Reproduce every line from the one containing "The image size is (600, 682)." down to the one containing "Looking at the image, I should click on (142, 99).", with "Waterfall" changed to "Agile" and nothing else altered.

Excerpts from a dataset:
----------------

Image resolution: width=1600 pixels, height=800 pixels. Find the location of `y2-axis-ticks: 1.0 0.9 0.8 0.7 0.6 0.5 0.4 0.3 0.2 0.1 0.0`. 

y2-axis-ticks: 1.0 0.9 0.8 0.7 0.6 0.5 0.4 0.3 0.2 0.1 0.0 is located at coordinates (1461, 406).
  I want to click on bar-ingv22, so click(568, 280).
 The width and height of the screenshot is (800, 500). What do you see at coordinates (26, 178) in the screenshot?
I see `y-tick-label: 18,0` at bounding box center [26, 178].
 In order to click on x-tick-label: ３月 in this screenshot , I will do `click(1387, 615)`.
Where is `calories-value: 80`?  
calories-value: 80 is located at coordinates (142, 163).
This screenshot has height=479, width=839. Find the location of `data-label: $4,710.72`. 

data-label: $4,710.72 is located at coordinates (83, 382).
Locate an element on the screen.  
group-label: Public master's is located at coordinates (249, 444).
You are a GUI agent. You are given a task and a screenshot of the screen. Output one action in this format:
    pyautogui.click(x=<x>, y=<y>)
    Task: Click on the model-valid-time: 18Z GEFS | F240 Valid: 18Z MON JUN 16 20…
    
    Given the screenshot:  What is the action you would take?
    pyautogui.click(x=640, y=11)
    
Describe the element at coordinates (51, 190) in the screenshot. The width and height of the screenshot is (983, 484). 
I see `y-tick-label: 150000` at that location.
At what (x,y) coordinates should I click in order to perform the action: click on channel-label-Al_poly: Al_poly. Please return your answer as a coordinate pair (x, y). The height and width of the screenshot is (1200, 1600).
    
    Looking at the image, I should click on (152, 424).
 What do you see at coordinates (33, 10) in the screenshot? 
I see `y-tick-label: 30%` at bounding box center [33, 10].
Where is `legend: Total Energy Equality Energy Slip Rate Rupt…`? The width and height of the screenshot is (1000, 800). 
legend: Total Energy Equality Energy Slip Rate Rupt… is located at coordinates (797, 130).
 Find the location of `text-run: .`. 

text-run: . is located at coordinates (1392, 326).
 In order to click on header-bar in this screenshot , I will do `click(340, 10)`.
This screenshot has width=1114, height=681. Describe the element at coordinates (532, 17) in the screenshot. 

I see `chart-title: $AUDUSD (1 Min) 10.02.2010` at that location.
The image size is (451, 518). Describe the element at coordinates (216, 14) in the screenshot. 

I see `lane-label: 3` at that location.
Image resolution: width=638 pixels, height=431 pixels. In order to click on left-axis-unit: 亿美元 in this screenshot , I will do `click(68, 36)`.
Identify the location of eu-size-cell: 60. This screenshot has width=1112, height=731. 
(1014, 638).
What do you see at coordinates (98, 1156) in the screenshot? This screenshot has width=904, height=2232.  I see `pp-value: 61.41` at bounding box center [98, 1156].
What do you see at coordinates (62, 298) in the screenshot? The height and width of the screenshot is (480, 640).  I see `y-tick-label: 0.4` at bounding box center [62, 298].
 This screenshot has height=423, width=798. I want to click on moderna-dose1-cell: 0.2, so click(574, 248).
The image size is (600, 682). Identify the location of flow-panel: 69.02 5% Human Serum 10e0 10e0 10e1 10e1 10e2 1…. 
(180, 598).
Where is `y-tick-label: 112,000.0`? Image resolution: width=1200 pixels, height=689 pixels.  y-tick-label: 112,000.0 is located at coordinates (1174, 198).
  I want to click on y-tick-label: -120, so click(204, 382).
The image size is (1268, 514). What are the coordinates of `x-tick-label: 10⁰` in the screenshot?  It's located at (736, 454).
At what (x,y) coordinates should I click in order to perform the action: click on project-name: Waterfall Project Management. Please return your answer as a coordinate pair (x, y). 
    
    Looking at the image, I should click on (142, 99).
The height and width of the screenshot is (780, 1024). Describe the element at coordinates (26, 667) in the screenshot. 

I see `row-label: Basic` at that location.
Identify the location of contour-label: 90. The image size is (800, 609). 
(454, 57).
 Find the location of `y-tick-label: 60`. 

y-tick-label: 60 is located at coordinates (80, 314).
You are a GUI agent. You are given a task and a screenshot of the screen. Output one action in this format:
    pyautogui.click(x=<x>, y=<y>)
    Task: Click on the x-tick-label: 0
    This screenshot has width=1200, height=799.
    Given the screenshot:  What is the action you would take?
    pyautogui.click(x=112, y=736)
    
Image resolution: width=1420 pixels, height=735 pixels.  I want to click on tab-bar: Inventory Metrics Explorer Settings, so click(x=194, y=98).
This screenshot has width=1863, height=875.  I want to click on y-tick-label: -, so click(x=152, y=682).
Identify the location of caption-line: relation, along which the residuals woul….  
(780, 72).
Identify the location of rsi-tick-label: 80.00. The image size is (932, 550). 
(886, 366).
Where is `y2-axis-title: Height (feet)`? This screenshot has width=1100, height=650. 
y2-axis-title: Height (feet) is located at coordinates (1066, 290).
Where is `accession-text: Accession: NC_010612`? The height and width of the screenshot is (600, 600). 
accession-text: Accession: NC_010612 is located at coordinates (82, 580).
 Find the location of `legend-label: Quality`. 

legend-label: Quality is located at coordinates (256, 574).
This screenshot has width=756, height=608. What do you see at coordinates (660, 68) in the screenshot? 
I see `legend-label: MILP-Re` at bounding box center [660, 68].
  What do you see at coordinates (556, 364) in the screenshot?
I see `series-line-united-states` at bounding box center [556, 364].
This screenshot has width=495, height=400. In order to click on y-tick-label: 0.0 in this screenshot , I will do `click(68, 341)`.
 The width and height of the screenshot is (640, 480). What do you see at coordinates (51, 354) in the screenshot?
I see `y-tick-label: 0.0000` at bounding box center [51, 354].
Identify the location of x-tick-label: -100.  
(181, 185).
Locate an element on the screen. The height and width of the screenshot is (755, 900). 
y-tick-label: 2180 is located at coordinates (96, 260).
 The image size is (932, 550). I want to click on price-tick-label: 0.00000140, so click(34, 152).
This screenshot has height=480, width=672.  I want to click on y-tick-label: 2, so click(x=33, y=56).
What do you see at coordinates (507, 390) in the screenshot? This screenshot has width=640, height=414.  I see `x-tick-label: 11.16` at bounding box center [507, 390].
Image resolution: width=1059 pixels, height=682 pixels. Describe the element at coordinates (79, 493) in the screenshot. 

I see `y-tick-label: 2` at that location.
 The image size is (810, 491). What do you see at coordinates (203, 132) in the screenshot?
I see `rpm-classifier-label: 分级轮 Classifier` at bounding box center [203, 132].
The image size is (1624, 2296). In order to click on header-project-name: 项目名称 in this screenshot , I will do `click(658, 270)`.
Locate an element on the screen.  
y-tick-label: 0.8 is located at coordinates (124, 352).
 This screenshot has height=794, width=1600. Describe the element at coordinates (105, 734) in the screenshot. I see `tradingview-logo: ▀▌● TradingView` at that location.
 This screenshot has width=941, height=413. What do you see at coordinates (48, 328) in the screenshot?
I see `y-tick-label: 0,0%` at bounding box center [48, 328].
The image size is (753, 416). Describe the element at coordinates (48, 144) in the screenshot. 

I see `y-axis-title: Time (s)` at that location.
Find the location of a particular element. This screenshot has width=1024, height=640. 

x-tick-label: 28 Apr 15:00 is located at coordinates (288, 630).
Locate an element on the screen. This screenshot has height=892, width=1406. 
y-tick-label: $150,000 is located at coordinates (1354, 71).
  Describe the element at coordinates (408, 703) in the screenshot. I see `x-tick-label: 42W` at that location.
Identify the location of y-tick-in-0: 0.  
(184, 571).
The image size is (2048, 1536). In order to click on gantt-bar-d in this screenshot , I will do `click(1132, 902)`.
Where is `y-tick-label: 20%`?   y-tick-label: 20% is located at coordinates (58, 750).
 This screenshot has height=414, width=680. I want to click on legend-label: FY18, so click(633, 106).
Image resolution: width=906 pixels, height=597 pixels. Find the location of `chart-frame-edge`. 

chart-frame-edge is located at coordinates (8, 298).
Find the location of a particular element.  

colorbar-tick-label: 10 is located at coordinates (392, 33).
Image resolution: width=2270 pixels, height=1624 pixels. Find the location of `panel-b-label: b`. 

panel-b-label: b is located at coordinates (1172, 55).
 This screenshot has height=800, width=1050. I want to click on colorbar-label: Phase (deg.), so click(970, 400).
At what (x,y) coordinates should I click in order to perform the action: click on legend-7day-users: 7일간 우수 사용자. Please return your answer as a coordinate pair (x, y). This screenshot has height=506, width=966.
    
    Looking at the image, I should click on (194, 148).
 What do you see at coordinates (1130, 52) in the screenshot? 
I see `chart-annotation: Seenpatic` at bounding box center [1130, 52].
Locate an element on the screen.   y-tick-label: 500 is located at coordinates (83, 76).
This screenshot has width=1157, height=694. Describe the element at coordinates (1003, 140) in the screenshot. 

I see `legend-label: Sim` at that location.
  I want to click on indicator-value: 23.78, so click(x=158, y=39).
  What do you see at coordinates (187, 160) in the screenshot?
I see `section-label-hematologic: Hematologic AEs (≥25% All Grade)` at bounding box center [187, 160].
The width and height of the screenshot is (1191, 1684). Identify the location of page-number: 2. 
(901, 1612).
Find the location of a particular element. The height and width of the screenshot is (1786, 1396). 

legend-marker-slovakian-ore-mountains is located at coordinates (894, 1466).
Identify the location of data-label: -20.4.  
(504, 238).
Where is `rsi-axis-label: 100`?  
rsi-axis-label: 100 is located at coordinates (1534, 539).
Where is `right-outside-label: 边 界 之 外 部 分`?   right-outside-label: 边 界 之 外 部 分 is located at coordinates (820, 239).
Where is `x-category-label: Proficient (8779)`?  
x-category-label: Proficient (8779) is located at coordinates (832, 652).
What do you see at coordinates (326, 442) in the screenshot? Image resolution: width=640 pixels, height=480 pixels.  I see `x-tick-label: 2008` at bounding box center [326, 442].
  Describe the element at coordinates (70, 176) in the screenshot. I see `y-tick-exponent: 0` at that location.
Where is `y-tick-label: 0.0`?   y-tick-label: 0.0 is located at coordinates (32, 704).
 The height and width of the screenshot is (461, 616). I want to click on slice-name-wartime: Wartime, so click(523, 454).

----------------

* [SOLUTION TO THE EXERCISE]:
The image size is (600, 682). Identify the location of flow-panel: 69.02 5% Human Serum 10e0 10e0 10e1 10e1 10e2 1…. 
(180, 598).
Where is `y-tick-label: 112,000.0`? Image resolution: width=1200 pixels, height=689 pixels.  y-tick-label: 112,000.0 is located at coordinates (1174, 198).
  I want to click on y-tick-label: -120, so click(204, 382).
The image size is (1268, 514). What are the coordinates of `x-tick-label: 10⁰` in the screenshot?  It's located at (736, 454).
At what (x,y) coordinates should I click in order to perform the action: click on project-name: Agile Project Management. Please return your answer as a coordinate pair (x, y). 
    
    Looking at the image, I should click on (142, 99).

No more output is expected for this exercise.